◆ Instruction ◆
Output the part of the items that opens with the line containing "You are a GUI" and closes with the line containing "(x=122, y=121)" as a Markdown table with the columns Row and Line. Skip blank lines and leave the pictures out.

◆ Data to use ◆
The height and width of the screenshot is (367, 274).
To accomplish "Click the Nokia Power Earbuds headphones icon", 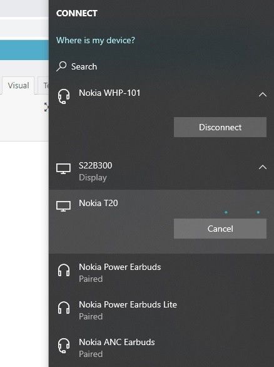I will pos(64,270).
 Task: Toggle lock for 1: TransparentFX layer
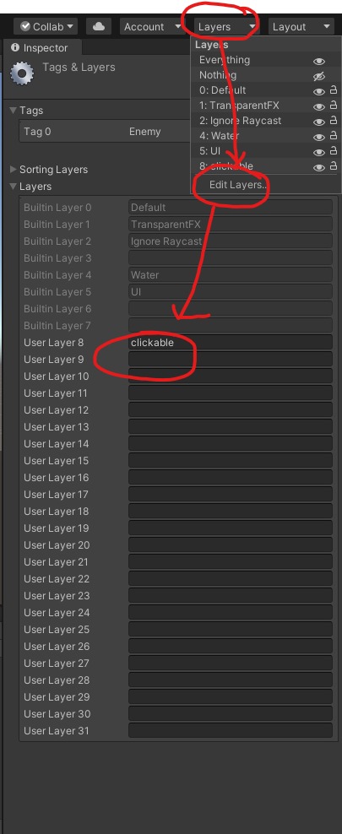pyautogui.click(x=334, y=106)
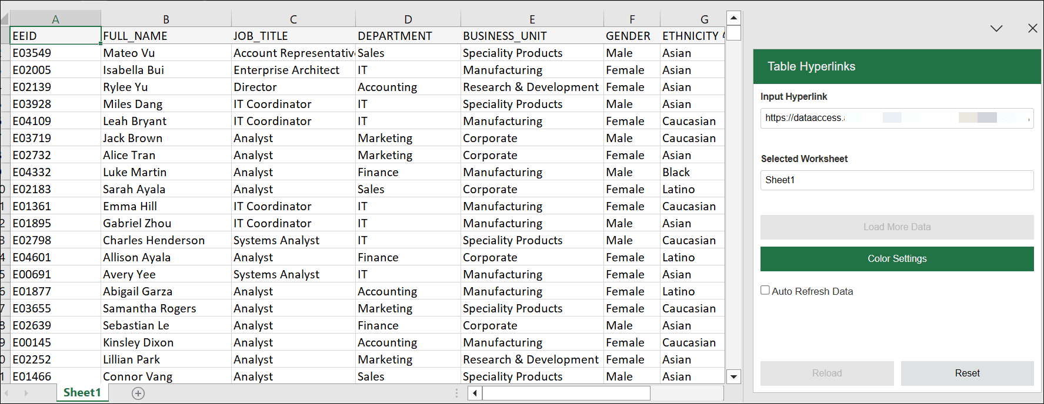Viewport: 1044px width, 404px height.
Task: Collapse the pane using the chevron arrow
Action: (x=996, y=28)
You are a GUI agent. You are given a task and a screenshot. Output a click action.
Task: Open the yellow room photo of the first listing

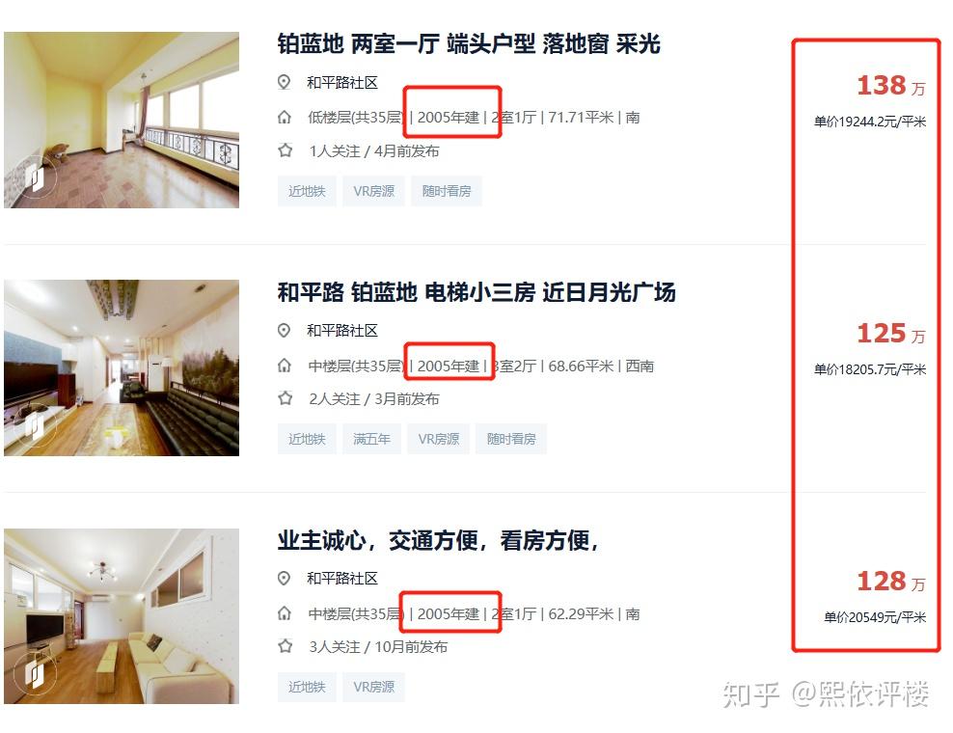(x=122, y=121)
...
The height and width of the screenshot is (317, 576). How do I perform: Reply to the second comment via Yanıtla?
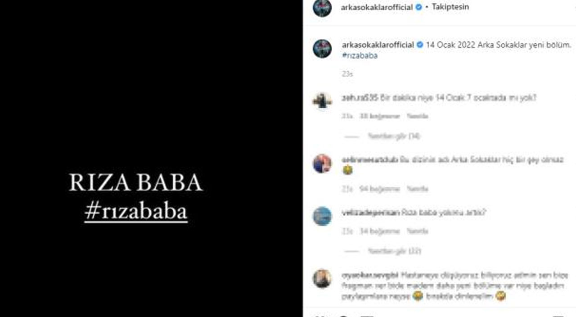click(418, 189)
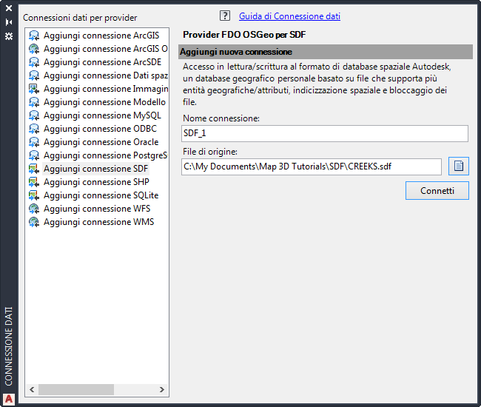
==
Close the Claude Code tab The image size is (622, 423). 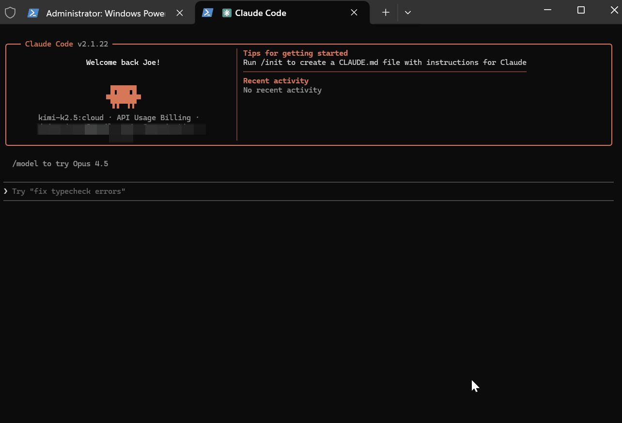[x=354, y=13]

◆ Written solution ◆
| Row | Line |
|---|---|
| 1 | You are a GUI agent. You are given a task and a screenshot. Output a click action. |
| 2 | Task: Open the yellow room photo of the first listing |
| 3 | (x=122, y=121) |